What you will do »
A picture-free, exact copy of all the records below is the goal.

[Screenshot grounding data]
►

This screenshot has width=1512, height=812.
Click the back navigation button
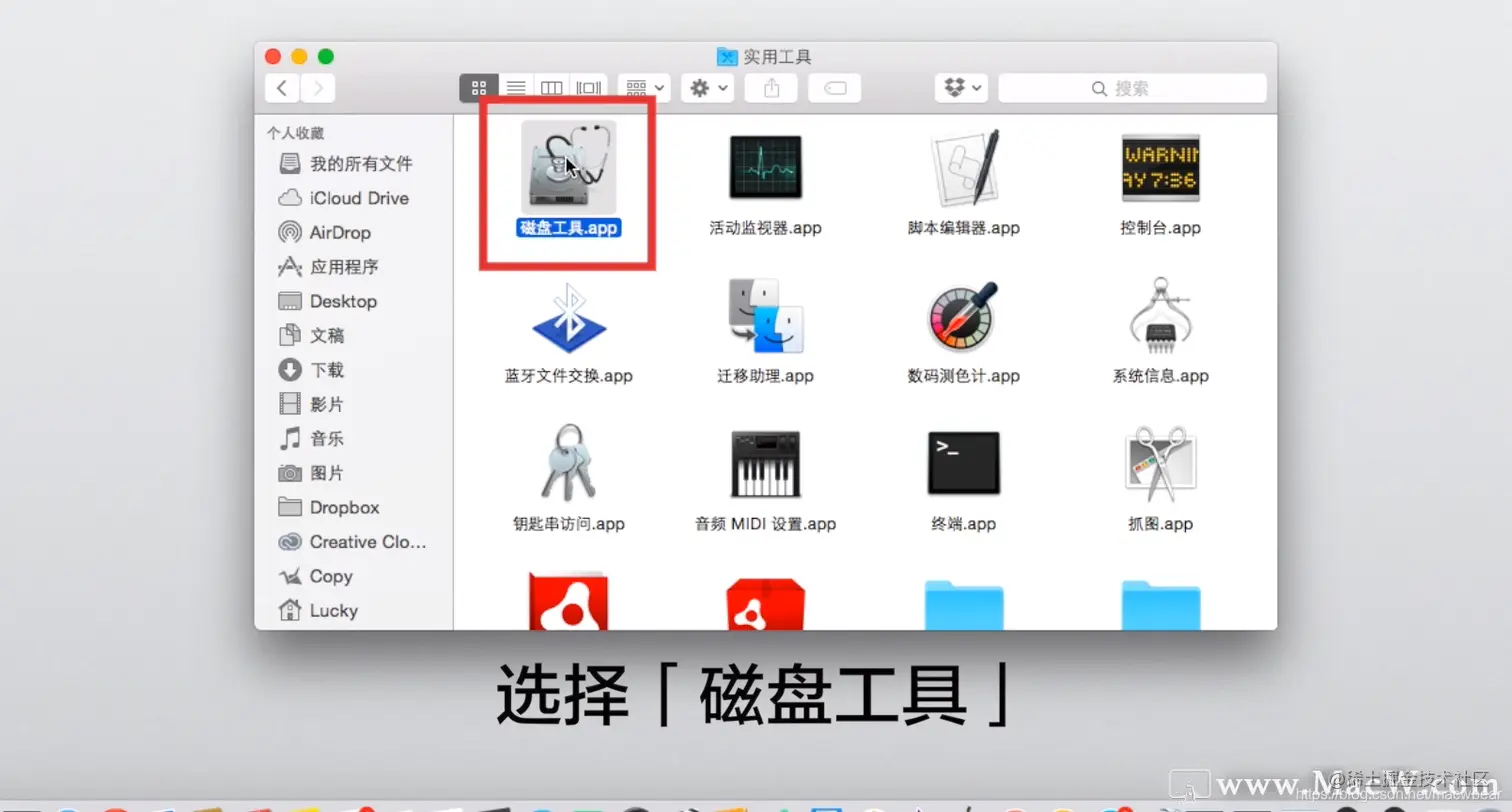coord(281,87)
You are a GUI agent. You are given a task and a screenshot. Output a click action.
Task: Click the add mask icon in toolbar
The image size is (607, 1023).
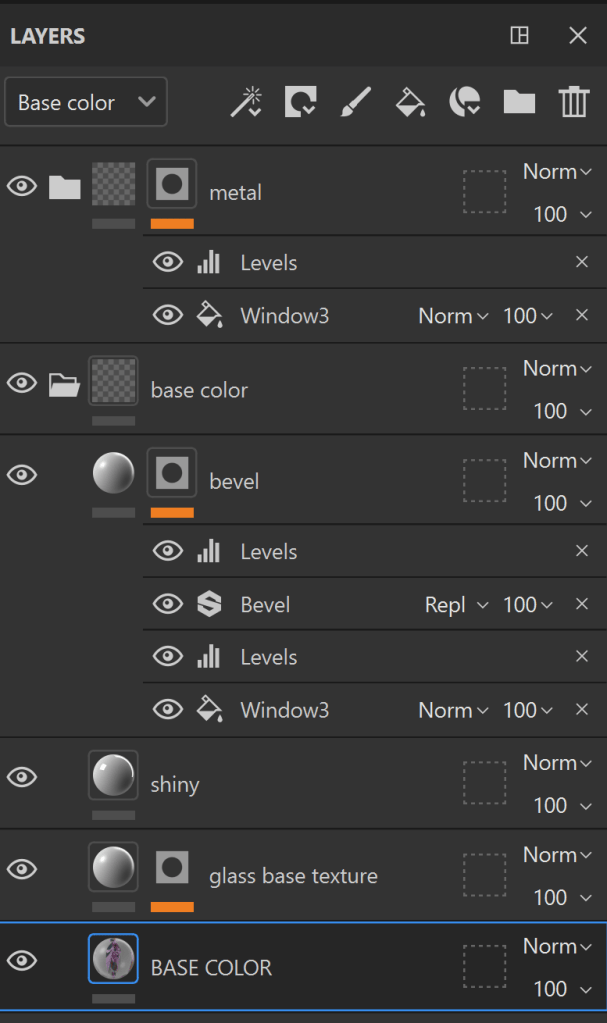point(300,102)
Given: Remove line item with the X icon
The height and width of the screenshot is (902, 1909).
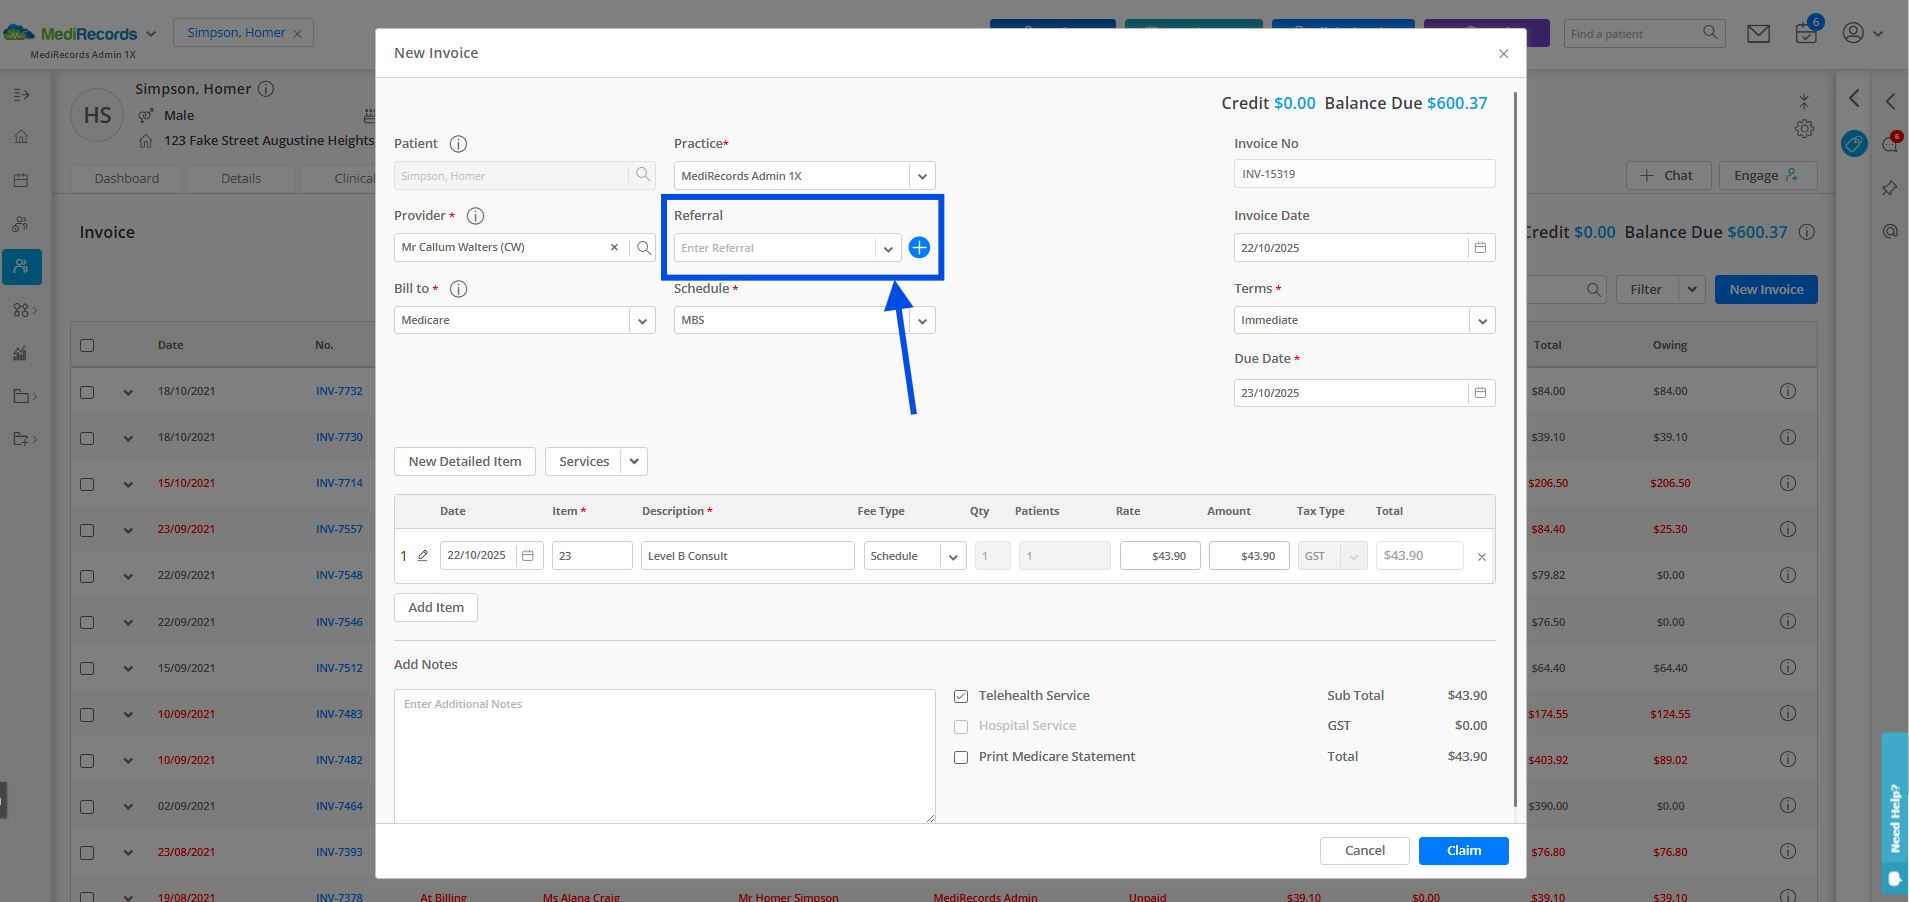Looking at the screenshot, I should pos(1482,557).
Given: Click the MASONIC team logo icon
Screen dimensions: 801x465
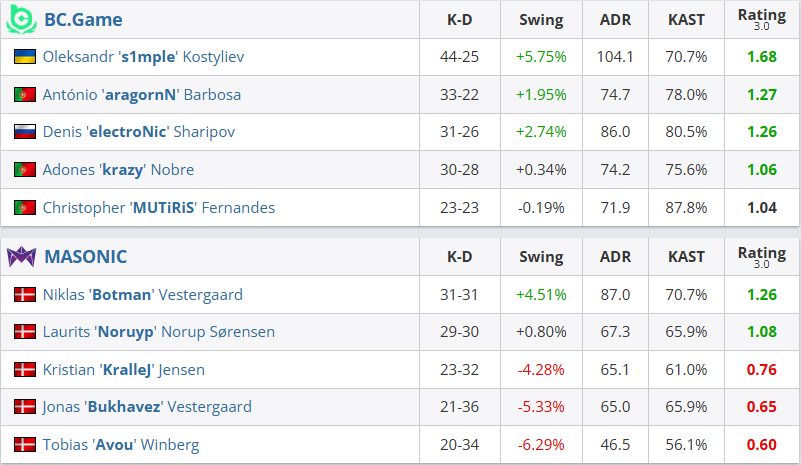Looking at the screenshot, I should click(21, 257).
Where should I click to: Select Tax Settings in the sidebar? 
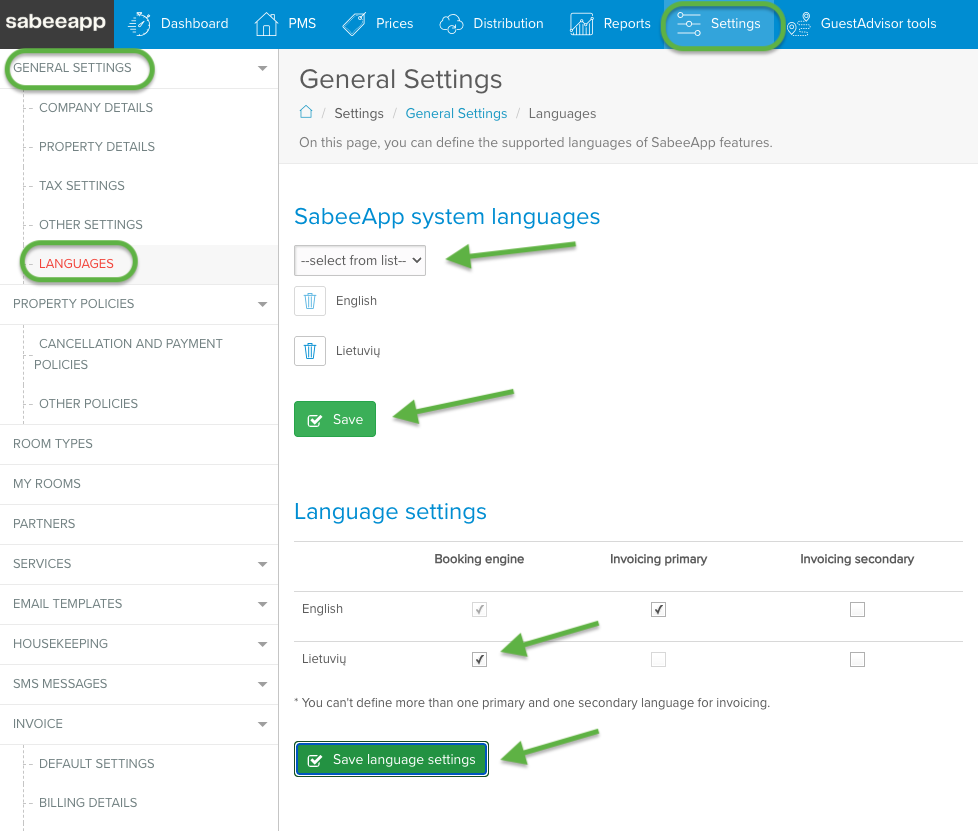[82, 185]
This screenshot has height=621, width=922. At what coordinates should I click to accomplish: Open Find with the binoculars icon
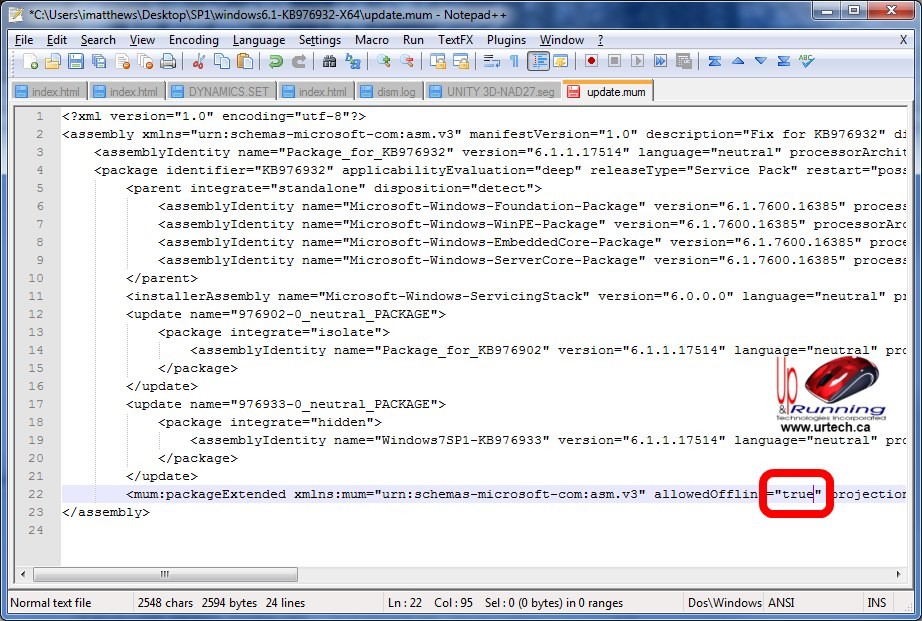click(x=329, y=62)
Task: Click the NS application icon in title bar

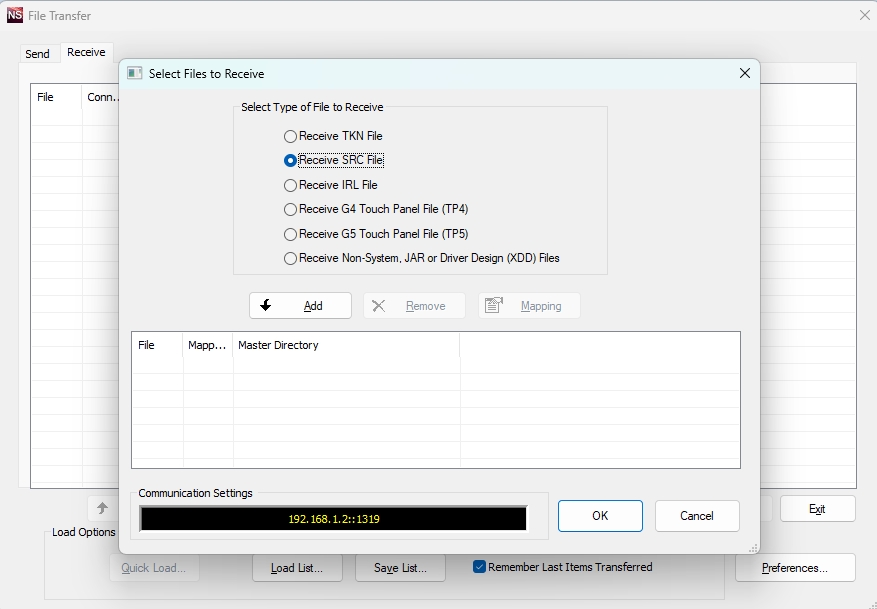Action: pyautogui.click(x=15, y=16)
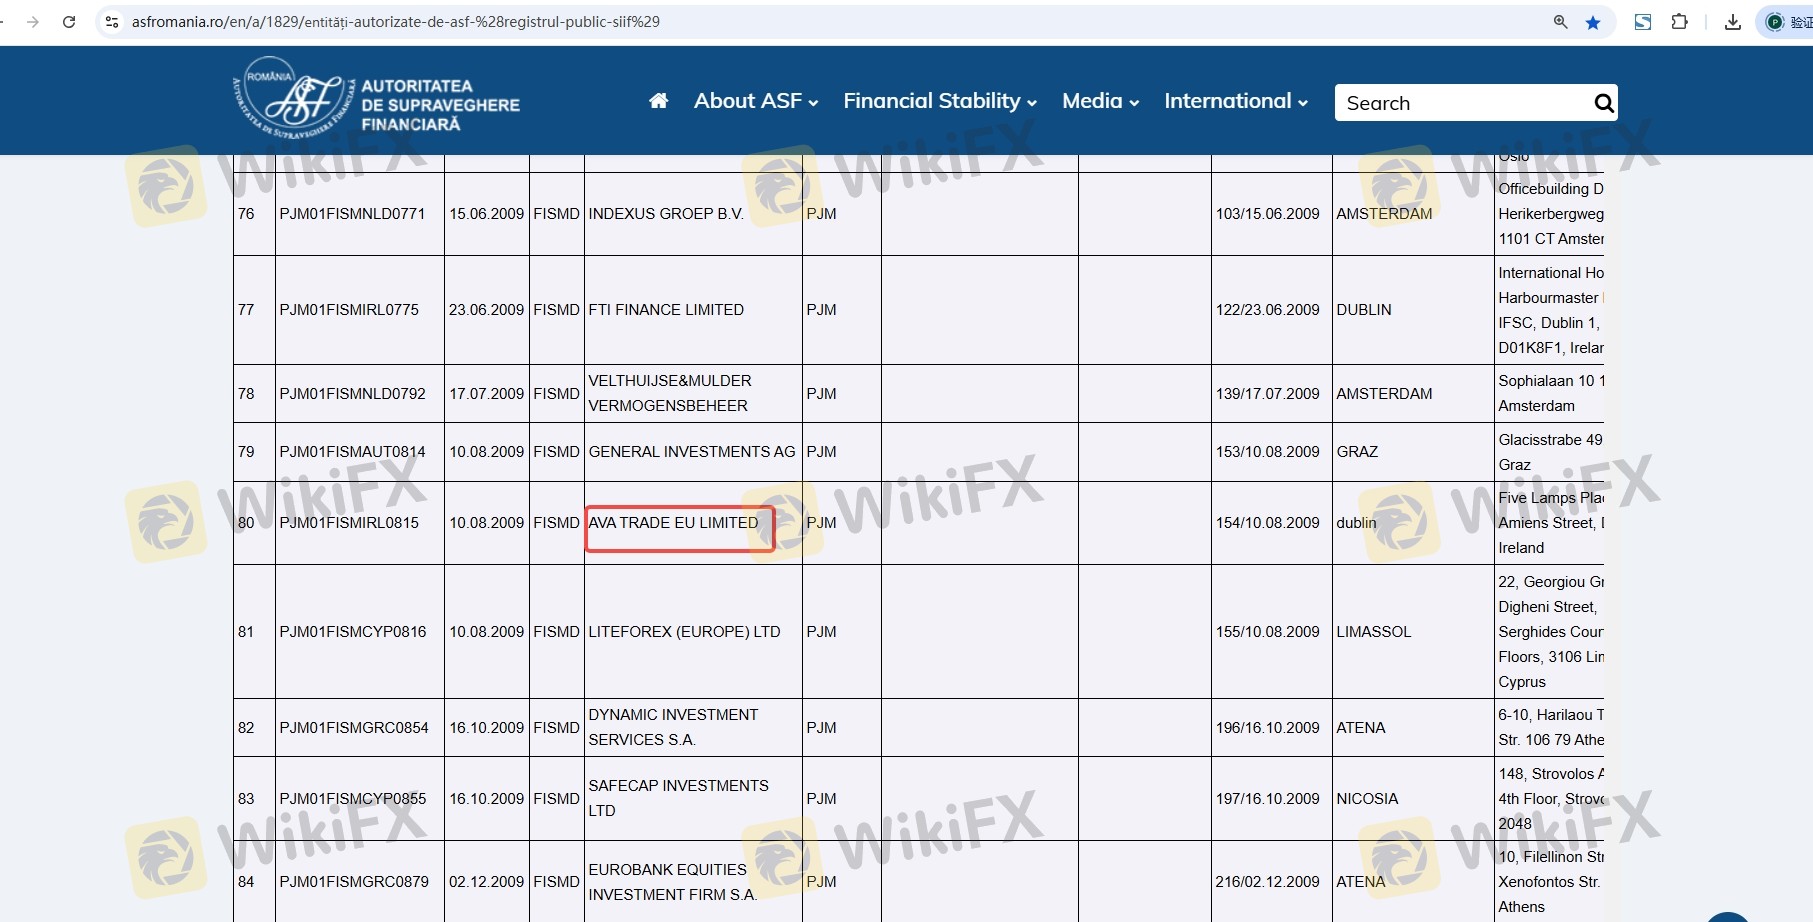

◄

Response for this exercise »
This screenshot has width=1512, height=812.
Click the back navigation button
coord(281,87)
You are a GUI agent. You are given a task and a screenshot. Output a click action.
Task: Click the add mask icon in toolbar
The image size is (607, 1023).
point(300,102)
Given: Remove line item with the X icon
The height and width of the screenshot is (902, 1909).
Looking at the screenshot, I should pos(1482,557).
Given: Click the MASONIC team logo icon
Screen dimensions: 801x465
Looking at the screenshot, I should click(21, 257).
Where should I click to: Select Tax Settings in the sidebar? 
[82, 185]
This screenshot has height=621, width=922. At what coordinates should I click to accomplish: Open Find with the binoculars icon
click(x=329, y=62)
Task: Click the NS application icon in title bar

Action: pyautogui.click(x=15, y=16)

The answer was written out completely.